NICTは、ICC-Crawler が収集先ホストの迷惑にならないよう細心の注意を払って運用していると説明しています。そのうえで、万一問題が起きた場合には、連絡すれば直ちに対象ホストからの収集を停止すると案内しています。現行ページでも旧ページでも、この点はかなり明確です。

旧案内では、robots.txt 設定をしてもアクセスが止まらない場合は連絡してほしいと案内されていました。つまり運営側としては、まず robots.txt、それでも解消しなければ個別連絡という順番で対応しやすい構造になっています。これは、正体不明のスクレイパーと比べると、ずっと対処しやすい部類です。

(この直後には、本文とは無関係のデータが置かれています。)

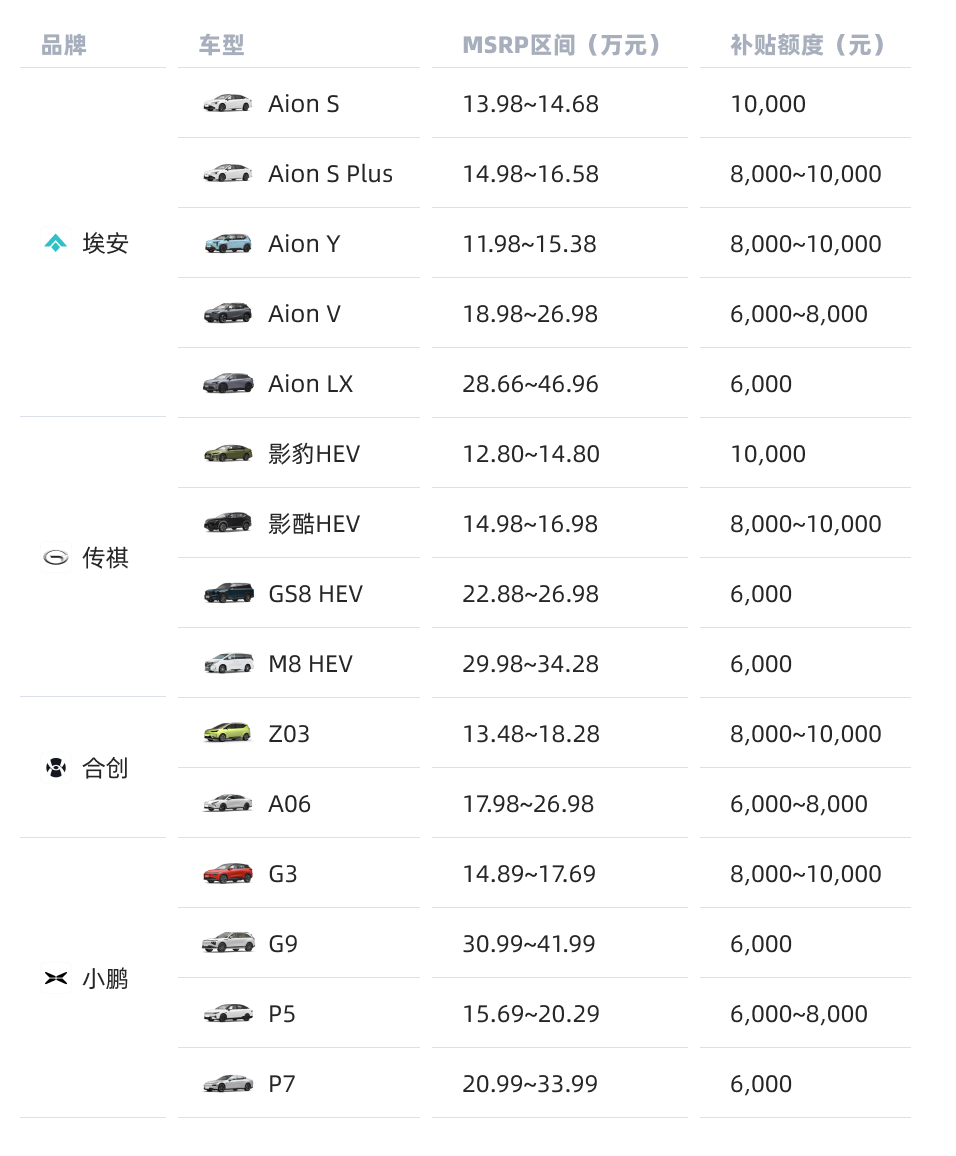
Task: Click the P7 model name
Action: tap(282, 1084)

実務では、公開ページの一部だけを制限したい、急な負荷が出た、古いキャッシュの都合でアクセスが残っているように見える、といったことが起こりえます。そうした場合、いきなり悪性と決めつける前に、公式ページに沿って設定と連絡手段を確認するのが現実的です。特に公的研究機関が運用主体である点を踏まえると、ルールに沿った対話が取りやすいクローラーだと言えるでしょう。

旧ページと現行ページの違いはなぜ重要か

ICC-Crawler を調べると、古い情報と新しい情報が混在しやすいです。旧ページでは、利用目的として「ウェブアーカイブの構築」と「多言語翻訳や情報分析等の研究開発用データの収集」が示され、研究以外の目的では使わないと説明されていました。一方、現行ページでは、2024年7月11日以降に収集した情報について、AI技術などの研究開発に加えて、共同研究や第三者提供の可能性まで含めて案内されています。

この違いを見落とすと、ICC-Crawler を「昔からある研究用ボットだから内部利用だけ」と誤解してしまうかもしれません。ですが、公式の現行説明では、収集データや研究成果が法律の範囲内で第三者へ提供されうることが明示されています。運営者としては、現在のポリシーで判断することがとても大切です。

もちろん、これをどう評価するかはサイトごとの方針次第です。学術・公共的な研究への貢献を重視するなら許可する選択もありますし、公開コンテンツの二次利用や研究連携の可能性まで踏まえて制限する選択もあります。大事なのは、古い断片情報ではなく、現行の説明文に基づいて決めることです。

どんなサイトがICC-Crawler対応を考えるべきか

まず関係が深いのは、独自性の高いテキスト資産を持つサイトです。ニュース、専門解説、研究ブログ、ナレッジベース、教育コンテンツ、技術ドキュメントなどは、言語処理や情報分析の研究対象として価値を持ちやすいです。そうしたサイトでは、ICC-Crawler をどう扱うかが、そのまま公開情報の研究利用方針につながります。

次に重要なのは、法務・知財・ガバナンスを重視する組織です。現行ページでは第三者提供の可能性が明示されているため、「研究機関だから安心」とだけ考えるのではなく、自社の公開情報をどこまで研究連携に流通させるかを整理しておく必要があります。特に企業の技術情報、独自分析、メディア記事は、公開されていても扱い方針を持ちたいケースが少なくありません。

一方で、公共的意義を重んじるサイトや、言語資源・AI研究への貢献を前向きに捉える運営者にとっては、ICC-Crawler は拒否すべき相手とは限りません。公的研究機関による収集であり、robots.txt と連絡手段が明確である点は、判断材料として安心しやすい面もあります。つまり ICC-Crawler は、許可か拒否かより、方針を明示して選ぶべきクローラーです。

まとめ

ICC-Crawler は、NICTユニバーサルコミュニケーション研究所が運用する公式クローラーであり、公開Webを収集して、多言語翻訳、情報分析、人工知能技術などの研究開発に利用するためのものです。検索順位形成のための一般的な検索ボットではなく、公的研究機関による研究・AI系の収集クローラーとして理解するのが実態に近いです。

また、2024年7月11日以降の現行案内では、収集情報や研究成果が、法律の範囲内で共同研究先や第三者へ提供される可能性が明記されており、旧来の「研究目的のみ」という印象よりも少し広い運用が示されています。この点は、現在の判断材料としてきちんと押さえておきたいところです。

技術的には robots.txt を尊重し、Crawl-Delay にも対応しており、問題時には連絡による停止も案内されています。したがって ICC-Crawler は、正体不明のスクレイパーではなく、目的・運用方針・拒否方法が比較的明確に開示された研究クローラーだと言えます。アクセスログで見かけたときは、単なるノイズとして流さず、自社の公開情報を研究・AI利用にどこまで開くかを考えるきっかけとして捉えると理解しやすいでしょう。